Stored records

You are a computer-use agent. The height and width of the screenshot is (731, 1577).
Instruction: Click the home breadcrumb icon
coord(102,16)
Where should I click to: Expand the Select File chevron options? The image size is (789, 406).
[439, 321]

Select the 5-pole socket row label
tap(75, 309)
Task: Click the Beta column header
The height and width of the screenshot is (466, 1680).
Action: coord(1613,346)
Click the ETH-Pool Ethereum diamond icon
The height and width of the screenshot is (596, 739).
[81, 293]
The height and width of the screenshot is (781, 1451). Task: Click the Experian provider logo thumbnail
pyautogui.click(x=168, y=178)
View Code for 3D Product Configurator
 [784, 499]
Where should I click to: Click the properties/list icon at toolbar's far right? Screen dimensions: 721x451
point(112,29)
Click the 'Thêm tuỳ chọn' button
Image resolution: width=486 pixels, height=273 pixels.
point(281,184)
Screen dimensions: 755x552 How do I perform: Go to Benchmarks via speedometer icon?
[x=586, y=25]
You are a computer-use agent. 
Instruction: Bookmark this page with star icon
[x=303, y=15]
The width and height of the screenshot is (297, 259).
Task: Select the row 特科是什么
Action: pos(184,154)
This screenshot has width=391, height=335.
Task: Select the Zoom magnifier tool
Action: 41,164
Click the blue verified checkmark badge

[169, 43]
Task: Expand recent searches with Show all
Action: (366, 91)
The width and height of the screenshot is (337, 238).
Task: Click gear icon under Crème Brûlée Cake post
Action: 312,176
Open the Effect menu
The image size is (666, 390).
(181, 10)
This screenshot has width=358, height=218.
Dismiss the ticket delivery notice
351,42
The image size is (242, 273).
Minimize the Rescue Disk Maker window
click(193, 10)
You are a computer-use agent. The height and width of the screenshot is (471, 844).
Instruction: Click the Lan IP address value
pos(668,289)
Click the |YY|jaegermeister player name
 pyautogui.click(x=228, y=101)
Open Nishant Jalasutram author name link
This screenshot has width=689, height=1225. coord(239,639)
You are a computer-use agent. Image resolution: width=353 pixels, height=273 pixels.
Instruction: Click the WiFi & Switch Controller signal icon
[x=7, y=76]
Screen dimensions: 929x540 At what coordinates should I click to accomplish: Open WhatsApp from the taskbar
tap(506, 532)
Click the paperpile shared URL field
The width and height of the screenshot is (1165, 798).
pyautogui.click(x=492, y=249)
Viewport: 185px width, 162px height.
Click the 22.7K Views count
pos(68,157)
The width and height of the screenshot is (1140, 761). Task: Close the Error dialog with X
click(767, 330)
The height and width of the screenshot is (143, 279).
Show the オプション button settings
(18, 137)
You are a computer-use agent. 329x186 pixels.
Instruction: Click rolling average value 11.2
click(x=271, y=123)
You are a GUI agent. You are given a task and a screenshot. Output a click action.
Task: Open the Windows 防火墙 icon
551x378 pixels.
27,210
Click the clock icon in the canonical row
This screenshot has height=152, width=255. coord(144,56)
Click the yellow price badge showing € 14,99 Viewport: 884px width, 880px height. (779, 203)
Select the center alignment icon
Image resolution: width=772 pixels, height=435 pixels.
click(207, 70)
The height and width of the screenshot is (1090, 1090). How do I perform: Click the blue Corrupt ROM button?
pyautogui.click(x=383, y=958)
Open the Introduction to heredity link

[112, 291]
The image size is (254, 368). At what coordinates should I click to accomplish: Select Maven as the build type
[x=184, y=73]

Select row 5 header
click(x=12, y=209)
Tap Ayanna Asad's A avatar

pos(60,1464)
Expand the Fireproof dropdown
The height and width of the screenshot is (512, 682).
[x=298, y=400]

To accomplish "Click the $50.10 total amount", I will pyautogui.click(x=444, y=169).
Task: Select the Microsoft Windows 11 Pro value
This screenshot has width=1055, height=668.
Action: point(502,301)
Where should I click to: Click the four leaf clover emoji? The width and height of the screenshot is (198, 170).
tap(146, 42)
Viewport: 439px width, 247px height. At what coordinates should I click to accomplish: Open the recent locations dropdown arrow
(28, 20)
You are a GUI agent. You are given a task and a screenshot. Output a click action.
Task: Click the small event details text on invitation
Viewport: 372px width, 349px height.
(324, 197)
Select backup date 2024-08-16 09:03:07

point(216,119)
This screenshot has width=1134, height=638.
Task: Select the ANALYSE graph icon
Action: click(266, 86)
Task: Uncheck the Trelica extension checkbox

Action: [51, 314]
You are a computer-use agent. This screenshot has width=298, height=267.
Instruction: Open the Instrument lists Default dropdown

TASK TO COMPLETE: The answer must be a single number: the count of lines in the entries that include "computer".

OUTPUT OF THE EXERCISE: 6